» What is required: In the records below, find each line holding the word "label" and copy it.

*** Source data Section Begins ***

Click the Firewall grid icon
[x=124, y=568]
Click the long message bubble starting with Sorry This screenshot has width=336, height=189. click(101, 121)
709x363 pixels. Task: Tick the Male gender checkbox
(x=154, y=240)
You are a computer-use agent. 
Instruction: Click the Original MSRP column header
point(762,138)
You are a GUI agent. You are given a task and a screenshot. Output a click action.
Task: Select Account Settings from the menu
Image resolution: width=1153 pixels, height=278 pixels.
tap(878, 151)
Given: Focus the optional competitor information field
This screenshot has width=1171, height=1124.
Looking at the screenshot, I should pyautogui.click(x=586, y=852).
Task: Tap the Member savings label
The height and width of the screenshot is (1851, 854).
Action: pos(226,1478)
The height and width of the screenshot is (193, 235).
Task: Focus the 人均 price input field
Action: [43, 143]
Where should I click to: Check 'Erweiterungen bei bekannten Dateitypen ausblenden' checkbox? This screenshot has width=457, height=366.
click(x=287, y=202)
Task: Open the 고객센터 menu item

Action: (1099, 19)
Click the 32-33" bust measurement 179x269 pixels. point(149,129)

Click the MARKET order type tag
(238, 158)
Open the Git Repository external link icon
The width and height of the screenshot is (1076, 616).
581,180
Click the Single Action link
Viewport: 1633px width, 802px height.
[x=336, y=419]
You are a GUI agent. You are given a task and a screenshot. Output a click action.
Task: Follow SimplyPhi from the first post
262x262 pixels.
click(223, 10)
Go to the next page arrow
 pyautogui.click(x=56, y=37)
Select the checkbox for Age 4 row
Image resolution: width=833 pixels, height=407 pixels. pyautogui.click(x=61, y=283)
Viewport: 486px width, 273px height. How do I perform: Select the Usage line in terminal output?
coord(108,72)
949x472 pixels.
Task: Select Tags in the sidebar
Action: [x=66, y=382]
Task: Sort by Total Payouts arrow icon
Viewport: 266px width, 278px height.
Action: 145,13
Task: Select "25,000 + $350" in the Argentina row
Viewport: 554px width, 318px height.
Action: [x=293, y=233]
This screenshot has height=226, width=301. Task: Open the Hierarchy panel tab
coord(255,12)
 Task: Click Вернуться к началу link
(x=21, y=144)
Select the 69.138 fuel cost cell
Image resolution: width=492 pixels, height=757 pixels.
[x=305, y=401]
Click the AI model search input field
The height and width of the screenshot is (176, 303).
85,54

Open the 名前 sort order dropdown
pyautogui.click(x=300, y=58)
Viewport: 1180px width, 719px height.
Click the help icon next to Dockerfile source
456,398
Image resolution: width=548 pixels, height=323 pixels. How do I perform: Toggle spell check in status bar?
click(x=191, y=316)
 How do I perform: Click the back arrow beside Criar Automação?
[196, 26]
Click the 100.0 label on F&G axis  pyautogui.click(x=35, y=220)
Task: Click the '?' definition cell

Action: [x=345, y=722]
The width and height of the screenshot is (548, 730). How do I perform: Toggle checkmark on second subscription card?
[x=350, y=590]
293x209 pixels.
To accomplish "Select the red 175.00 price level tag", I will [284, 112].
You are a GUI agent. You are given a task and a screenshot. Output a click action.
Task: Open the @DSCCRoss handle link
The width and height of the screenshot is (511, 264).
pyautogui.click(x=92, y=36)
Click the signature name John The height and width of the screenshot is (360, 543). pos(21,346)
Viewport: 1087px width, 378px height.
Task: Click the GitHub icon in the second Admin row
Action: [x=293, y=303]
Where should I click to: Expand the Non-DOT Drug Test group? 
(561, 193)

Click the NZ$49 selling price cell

*** Source data Section Ends ***

» Answer to the problem:
Task: Tap the Member savings label
Click the 100.0 label on F&G axis  pyautogui.click(x=35, y=220)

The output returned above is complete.